We are putting wall to wall carpeting down in the bedrooms because we prefer W2W over HW in bedrooms. But in the master, the floors squeak a lot.

The oak flooring is laid over a sub floor of wide pine boards laid at a 45 degree angle to the joists, with gaps between the sub floor boards. Those boards are nailed into joists, and are somewhat brittle (I replaced much of these boards in the bath when that was renovated).

The oak flooring is perpendicular to the joists, and also runs under some interior walls that were added later (e.g. closet walls). There is no access from below.


I'm trying to figure out what I want to do here.

1. ignore it, and assume the new W2W will help reduce the noise (though not eliminate of course)

2. nail/screw down from above. But there are so many oak boards, and I'd have to make sure I hit the joists, as the sub flooring is pretty poor.

3. remove the HW and put down 3/4" plywood. OR cut out the hardwood AND the sub and do a double layer? But the room is very large (400 square feet -- we combined 2 rooms to make the master, which will also have an office in it), we are living in the room currently, and I'm on a tight budget.
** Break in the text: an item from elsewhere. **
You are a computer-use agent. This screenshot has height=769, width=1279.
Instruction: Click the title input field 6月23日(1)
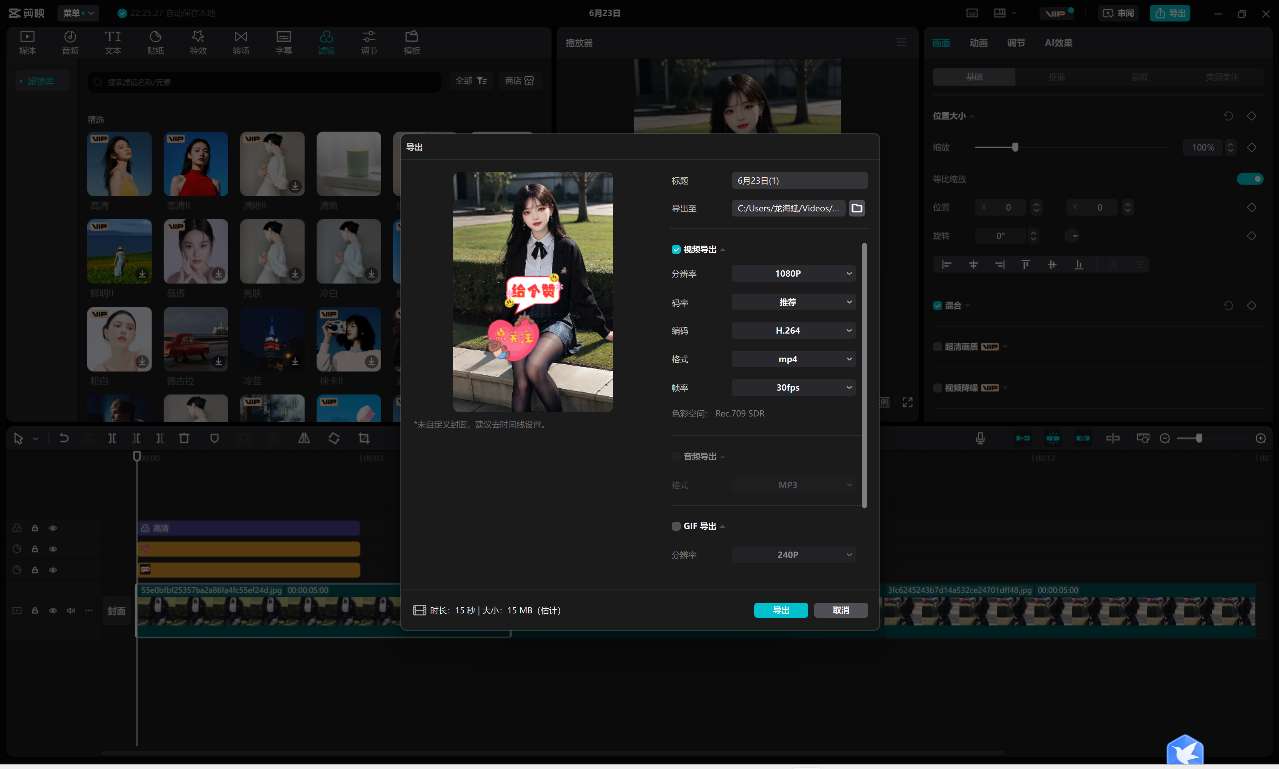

Should I do just the portion that squeaks the most (basically between the bed and bathroom) or do #s 1 or 2?
 
Hard to believe that the entire subfloor is shot...bathroom area may have gotten some water damage. I would start by adding screws in the areas where the squeaks are. This would be the easiest and least expensive way to start. Get some self tapping screws to eliminate having to predrill. If you have second thoughts and want to stay with the hardwood instead of W2W then use trim head screws to stop the squeaks.....this would mean predrilling/countersinking, filling, etc.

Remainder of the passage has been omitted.